After I tried for five minutes to hang my beer from the coat hanger in the bathroom , I have realized I am drunk
I know im too high when i think porn has an interesting story line.
A guy in a big stork costume just came to our meeting to give us condoms and t-shirts telling us not to get pregnant. Only at college
If it looks like I didn't change from last night, it's because I didn't.
Blood drive hookups: you will probably faint during the sex, but at least you know neither of you has AIDS
the only evidence i have from this weekend existing is a title page for a novel i tried writing called "the oyster who gave up drinking"

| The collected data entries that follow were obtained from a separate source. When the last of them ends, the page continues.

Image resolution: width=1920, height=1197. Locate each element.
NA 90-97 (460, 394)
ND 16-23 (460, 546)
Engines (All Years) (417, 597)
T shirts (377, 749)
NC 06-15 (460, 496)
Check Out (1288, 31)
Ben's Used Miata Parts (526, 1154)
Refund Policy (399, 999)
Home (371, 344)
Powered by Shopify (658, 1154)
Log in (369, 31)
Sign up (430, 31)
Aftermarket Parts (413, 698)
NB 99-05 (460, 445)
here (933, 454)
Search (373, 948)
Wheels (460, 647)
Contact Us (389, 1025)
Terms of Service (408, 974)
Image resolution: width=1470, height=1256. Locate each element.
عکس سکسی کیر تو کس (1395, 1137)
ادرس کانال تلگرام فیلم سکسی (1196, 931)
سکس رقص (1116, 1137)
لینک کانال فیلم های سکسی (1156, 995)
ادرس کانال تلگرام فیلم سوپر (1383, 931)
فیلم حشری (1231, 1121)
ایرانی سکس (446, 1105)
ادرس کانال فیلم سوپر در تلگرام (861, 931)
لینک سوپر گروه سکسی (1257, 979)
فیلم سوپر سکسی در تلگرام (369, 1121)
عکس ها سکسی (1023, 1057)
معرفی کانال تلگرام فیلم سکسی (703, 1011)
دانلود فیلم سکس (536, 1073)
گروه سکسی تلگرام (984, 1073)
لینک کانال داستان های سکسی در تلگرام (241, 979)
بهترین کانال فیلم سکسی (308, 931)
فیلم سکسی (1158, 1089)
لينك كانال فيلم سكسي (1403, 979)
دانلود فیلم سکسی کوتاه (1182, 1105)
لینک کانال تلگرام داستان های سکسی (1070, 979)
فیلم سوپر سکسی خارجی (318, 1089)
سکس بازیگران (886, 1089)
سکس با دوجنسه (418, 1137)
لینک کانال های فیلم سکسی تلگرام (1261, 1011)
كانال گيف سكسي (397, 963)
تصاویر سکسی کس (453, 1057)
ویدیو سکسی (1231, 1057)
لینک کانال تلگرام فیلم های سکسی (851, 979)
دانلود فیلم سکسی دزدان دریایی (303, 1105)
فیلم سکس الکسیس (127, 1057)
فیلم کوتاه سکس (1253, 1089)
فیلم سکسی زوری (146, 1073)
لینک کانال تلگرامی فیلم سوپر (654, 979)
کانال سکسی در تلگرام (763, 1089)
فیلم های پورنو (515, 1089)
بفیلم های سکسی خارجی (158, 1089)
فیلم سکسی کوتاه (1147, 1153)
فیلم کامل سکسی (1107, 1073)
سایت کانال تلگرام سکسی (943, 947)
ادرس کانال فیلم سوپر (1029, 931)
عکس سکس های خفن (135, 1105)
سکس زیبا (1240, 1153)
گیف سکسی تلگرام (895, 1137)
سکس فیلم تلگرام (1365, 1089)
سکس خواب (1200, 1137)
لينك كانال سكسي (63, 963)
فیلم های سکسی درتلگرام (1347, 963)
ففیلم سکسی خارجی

He may or may not be blacked out. We put him to sleep in the community bathroom. He's wrapped in your blanket and he's already puked on it twice. Using your blanket was my idea. Maybe next time you'll ask before taking my vodka.
It's taking 3 penises to fill the hole he left in my heart.
He told me about how he pissed his pants last weekend like it was a normal part of conversation. Within 10 minutes I was going home with him. I think he put me under some kind of spell.
I'm hiding in a cabinet. I'm going to stay here.
Where are you on a scale from one to wasted?
Like alphabetically I'd say a v
I’m a coke loving, addy selling, pot smoking CRIMINOLOGY major. If there isn't irony in that I give up.
I told him I wish we were at my house cause then I could tell him to get out after we had sex.
I found myself looking up beard accounts while masturbating, I guess that's what it's come to.
He started praying immediately after we hooked up, condom on and everything.